* _PROBLEM DETAILS_
The output must match the entries below exactly, with pictures removed.

Screenshot grounding data:
+++++

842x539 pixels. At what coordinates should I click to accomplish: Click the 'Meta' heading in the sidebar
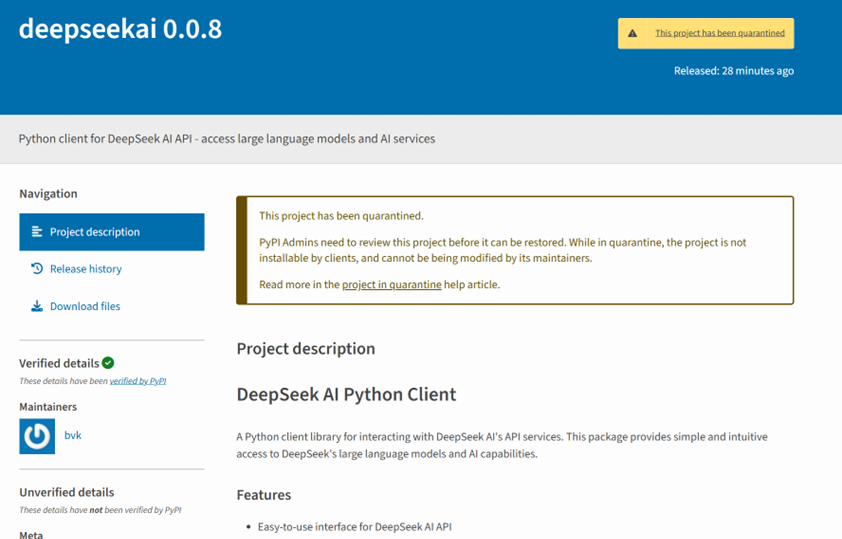pyautogui.click(x=31, y=534)
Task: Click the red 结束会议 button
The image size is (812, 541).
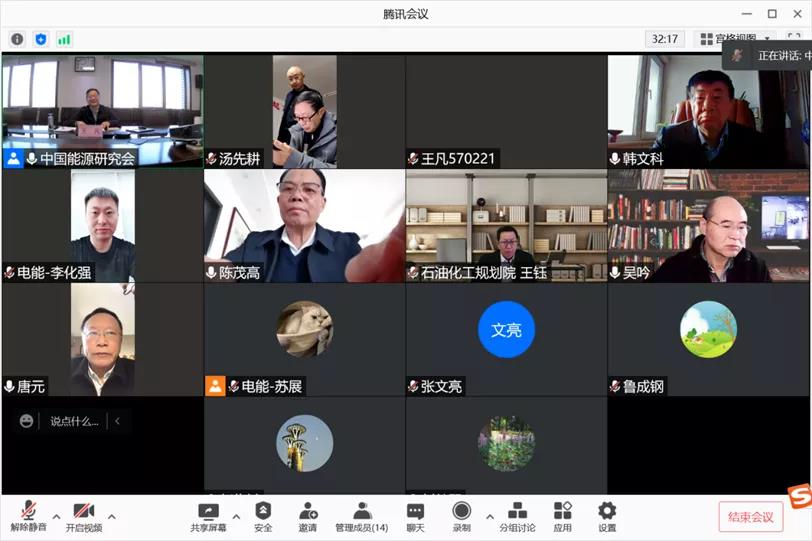Action: click(x=750, y=516)
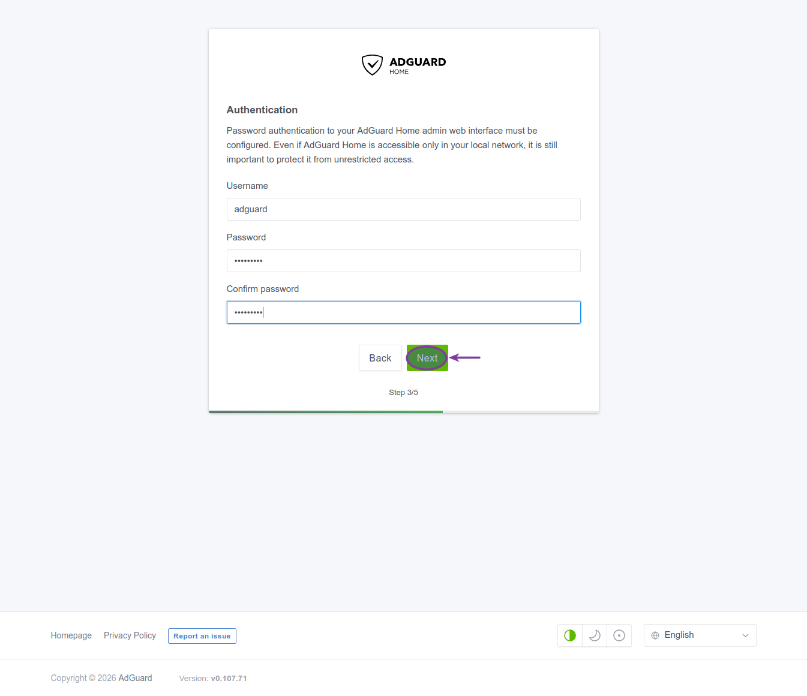Select the auto theme half-circle icon
The image size is (807, 696).
570,635
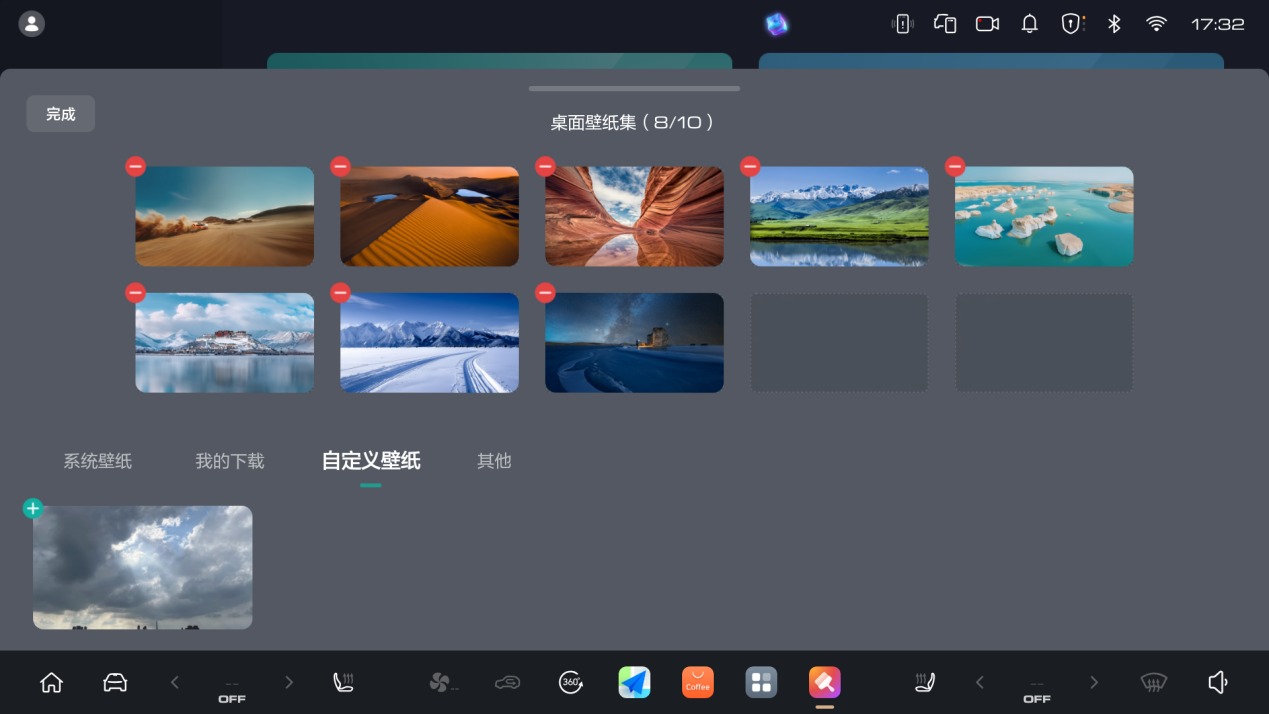Screen dimensions: 1269x714
Task: Switch to the 其他 tab
Action: [x=494, y=461]
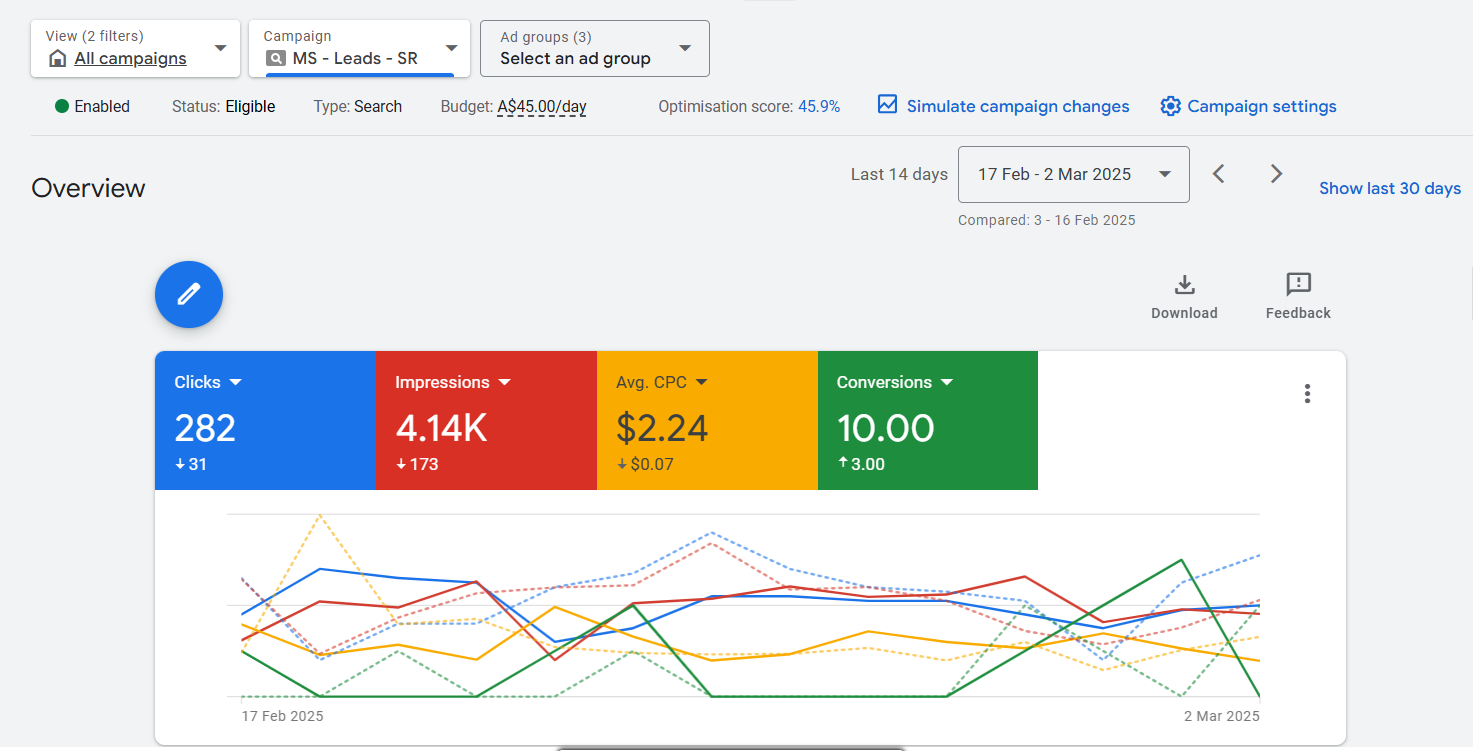
Task: Expand the View (2 filters) selector
Action: 220,48
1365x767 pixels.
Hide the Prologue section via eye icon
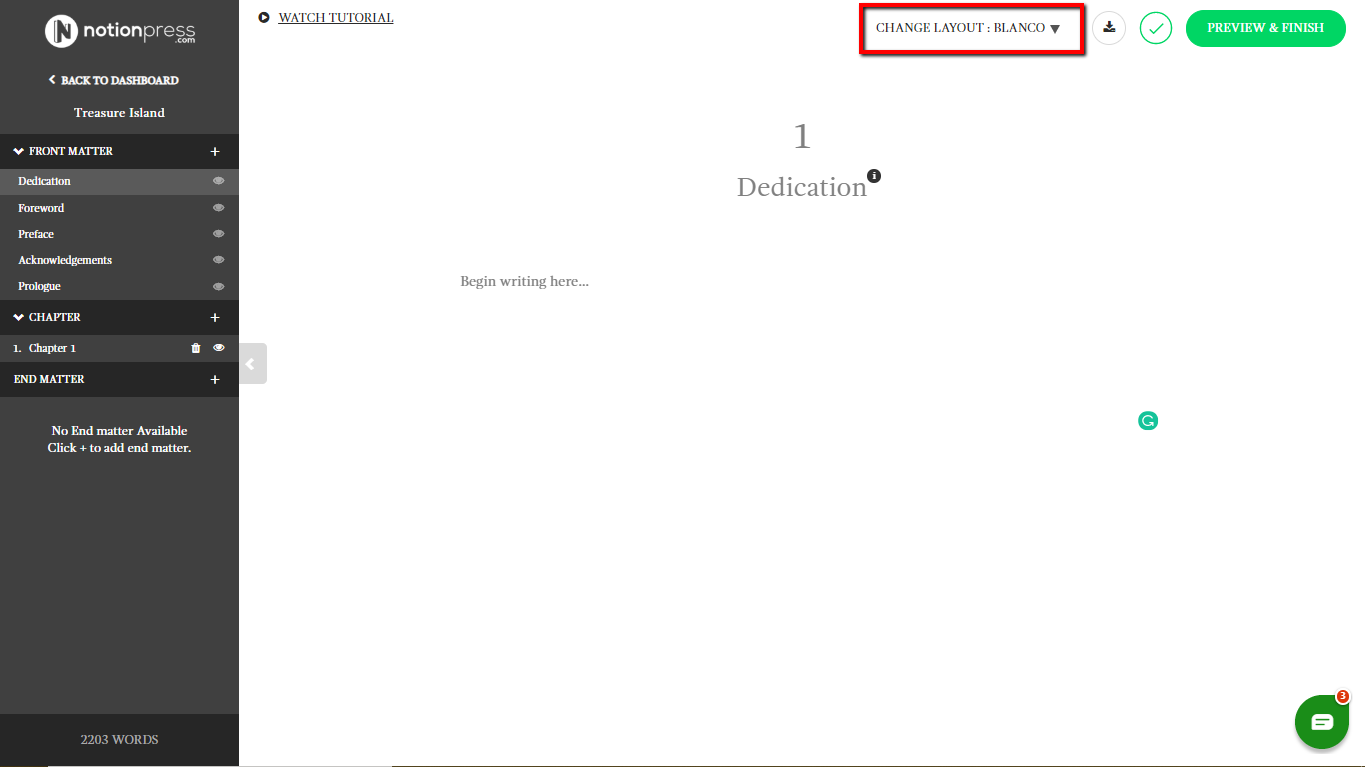(218, 286)
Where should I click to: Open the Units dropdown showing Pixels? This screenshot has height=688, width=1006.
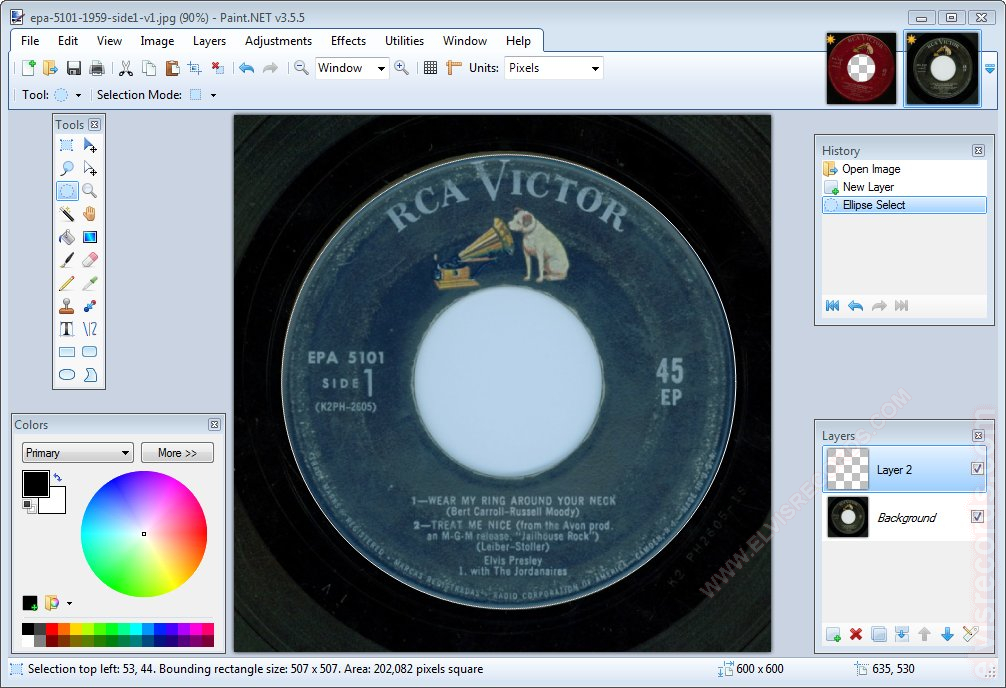[553, 68]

+++++

* _TASK RESULT_
842x539 pixels. At what coordinates should I click to accomplish: Click the 'Meta' heading in the sidebar
pyautogui.click(x=31, y=534)
Task: Click the red 结束会议 button
The image size is (812, 541).
Action: click(x=750, y=516)
Select the auto theme half-circle icon
The image size is (807, 696).
570,635
Screen dimensions: 1269x714
Task: Switch to the 其他 tab
Action: [x=494, y=461]
Task: Expand the View (2 filters) selector
Action: 220,48
1365x767 pixels.
Hide the Prologue section via eye icon
(218, 286)
Where should I click to: Open the Units dropdown showing Pixels? This screenshot has height=688, width=1006.
[553, 68]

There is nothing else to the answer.